I'd say it looks good anyway - probably better than it already was, if it even did work at all. :-)

/ Johan Sundström, Lysator

Previous text:

...

2003-09-24 13:35: Subject: utf8_char_index

Is this good enough?

| > Regexp.PCRE("b[^-]*m")->replace("abam-boom-fooabadoom","gurka"); | Result: "agurka-gurka-fooagurka" | > Regexp.PCRE("b[^-]*m")->replace("abam-boom-fooabadoom", | lambda(string s) { werror("%O\n",s); return "gurka"; }); | "bam" | "boom" | "badoom" | Result: "agurka-gurka-fooagurka"

/ Mirar

Mirar ＠ Pike developers forum

12:05 p.m.

I'll commit it like that, when the compat issue is solved...

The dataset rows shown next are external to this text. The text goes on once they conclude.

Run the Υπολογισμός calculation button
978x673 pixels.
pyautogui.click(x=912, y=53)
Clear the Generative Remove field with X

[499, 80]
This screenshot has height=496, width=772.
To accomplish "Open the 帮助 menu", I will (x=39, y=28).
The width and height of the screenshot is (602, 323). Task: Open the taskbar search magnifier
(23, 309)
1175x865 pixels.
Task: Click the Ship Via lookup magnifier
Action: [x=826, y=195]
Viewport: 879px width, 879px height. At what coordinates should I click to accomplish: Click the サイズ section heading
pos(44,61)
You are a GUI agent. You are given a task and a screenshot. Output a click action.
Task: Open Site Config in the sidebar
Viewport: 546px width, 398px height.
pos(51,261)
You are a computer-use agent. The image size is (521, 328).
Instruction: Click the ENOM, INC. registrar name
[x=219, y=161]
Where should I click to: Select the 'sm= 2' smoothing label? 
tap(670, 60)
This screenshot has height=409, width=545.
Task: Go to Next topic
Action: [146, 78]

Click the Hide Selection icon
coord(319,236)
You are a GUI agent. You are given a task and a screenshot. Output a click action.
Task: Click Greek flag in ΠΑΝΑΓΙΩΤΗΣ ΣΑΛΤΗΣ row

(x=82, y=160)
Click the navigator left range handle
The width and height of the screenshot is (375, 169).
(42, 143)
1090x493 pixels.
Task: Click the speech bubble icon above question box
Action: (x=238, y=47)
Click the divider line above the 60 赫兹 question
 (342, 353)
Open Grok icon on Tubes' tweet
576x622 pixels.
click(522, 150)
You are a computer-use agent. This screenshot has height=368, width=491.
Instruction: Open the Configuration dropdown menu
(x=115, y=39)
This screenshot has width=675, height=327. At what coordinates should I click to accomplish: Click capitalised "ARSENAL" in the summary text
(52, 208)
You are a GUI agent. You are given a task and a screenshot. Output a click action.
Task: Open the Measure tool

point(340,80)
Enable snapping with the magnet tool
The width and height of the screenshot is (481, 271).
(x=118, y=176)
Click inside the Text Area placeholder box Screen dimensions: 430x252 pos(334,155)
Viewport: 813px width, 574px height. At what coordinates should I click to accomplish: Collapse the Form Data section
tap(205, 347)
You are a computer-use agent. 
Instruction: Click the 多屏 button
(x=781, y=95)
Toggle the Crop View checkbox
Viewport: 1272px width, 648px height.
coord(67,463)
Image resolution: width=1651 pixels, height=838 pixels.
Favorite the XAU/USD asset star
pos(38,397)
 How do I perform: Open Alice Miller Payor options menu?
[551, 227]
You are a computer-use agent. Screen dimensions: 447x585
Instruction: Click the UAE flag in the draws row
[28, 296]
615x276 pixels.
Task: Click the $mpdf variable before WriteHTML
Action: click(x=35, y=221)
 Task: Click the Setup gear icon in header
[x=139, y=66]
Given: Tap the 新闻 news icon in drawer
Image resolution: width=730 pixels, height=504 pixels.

Right now I'm considering checking in a master with `() in dirnode and joinnode, which will solve the compatibility issues, but might break typechecking. Anyones veto? It only affects dir- and joinnodes.

/ Mirar

Previous text:

...

2003-09-24 13:59: Subject: utf8_char_index

I'd say it looks good anyway - probably better than it already was, if it even did work at all. :-)

/ Johan Sundström, Lysator

Martin Stjernholm, Roxen IS ＠ Pike developers forum

12:10 p.m.

I still think it's better to leave Regexp alone and add PCRE somewhere else instead. Trying to get Regexp.PCRE to work smells too much like a can of worms to me.

/ Martin Stjernholm, Roxen IS

Previous text:

...

2003-09-24 14:02: Subject: utf8_char_index

I'll commit it like that, when the compat issue is solved...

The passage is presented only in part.